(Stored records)
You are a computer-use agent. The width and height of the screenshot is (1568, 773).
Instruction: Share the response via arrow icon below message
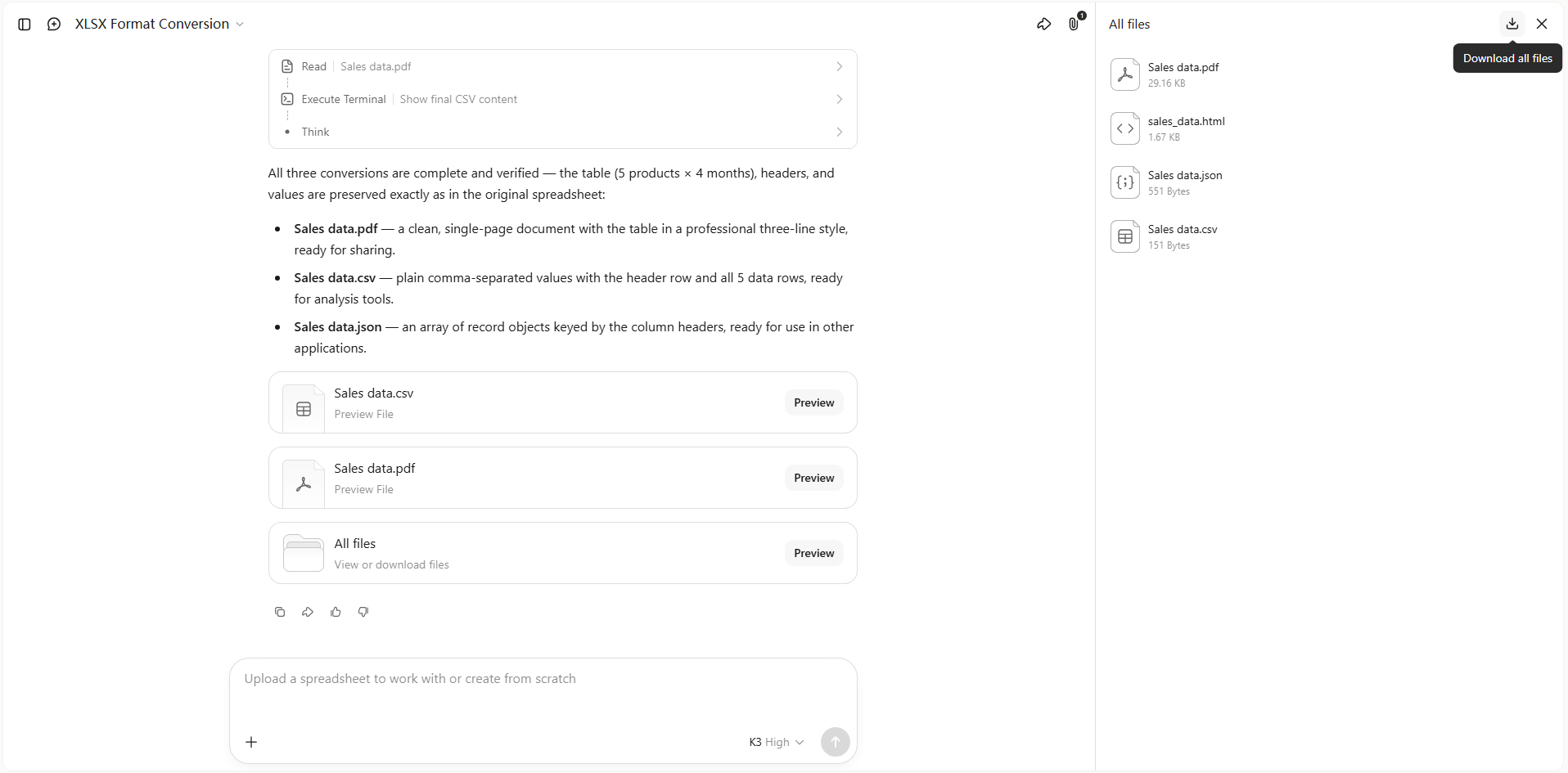[x=308, y=612]
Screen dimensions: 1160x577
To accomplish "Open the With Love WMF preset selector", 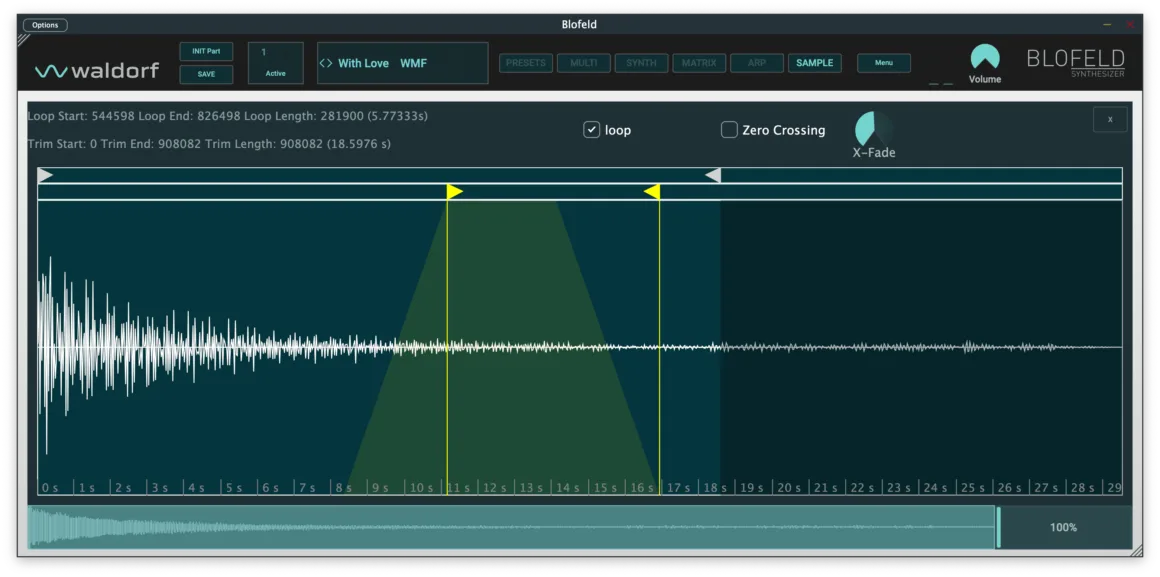I will (402, 63).
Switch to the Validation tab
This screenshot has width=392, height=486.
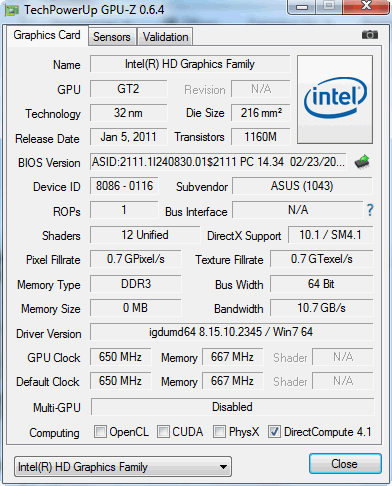(165, 37)
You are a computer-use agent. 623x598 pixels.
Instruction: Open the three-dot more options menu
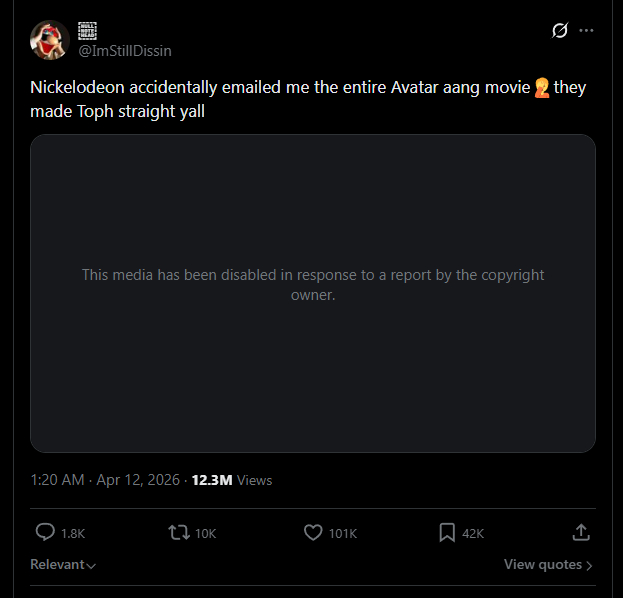click(x=587, y=30)
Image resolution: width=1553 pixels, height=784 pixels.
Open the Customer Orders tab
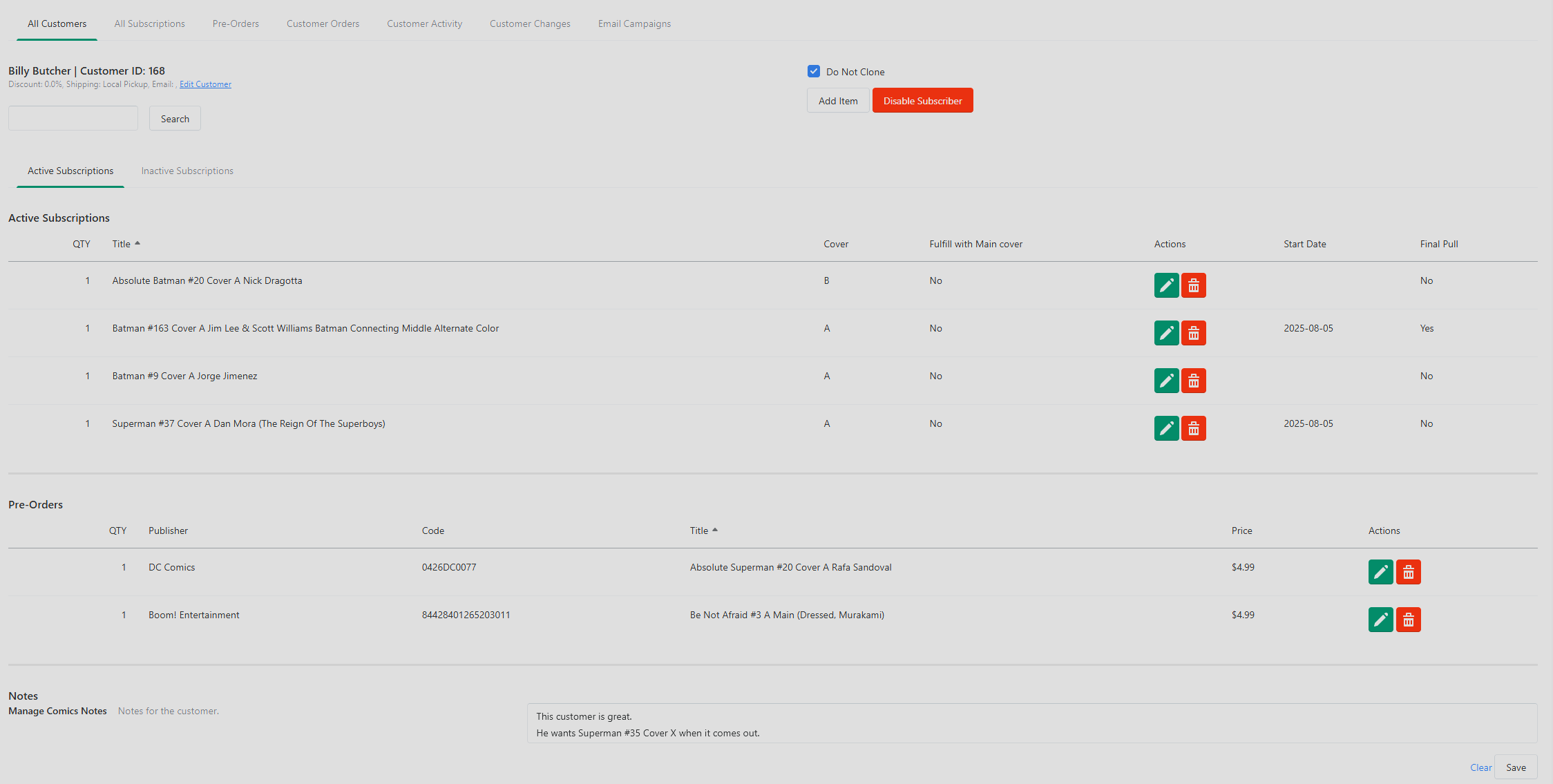coord(323,23)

• [EXERCISE]:
Repeat, exactly and only, the lines from the one containing "Image resolution: width=1553" through the final line of the data, both ends included, leaving out any picture.

• [RESPONSE TO THE TASK]:
Image resolution: width=1553 pixels, height=784 pixels.
Open the Customer Orders tab
coord(323,23)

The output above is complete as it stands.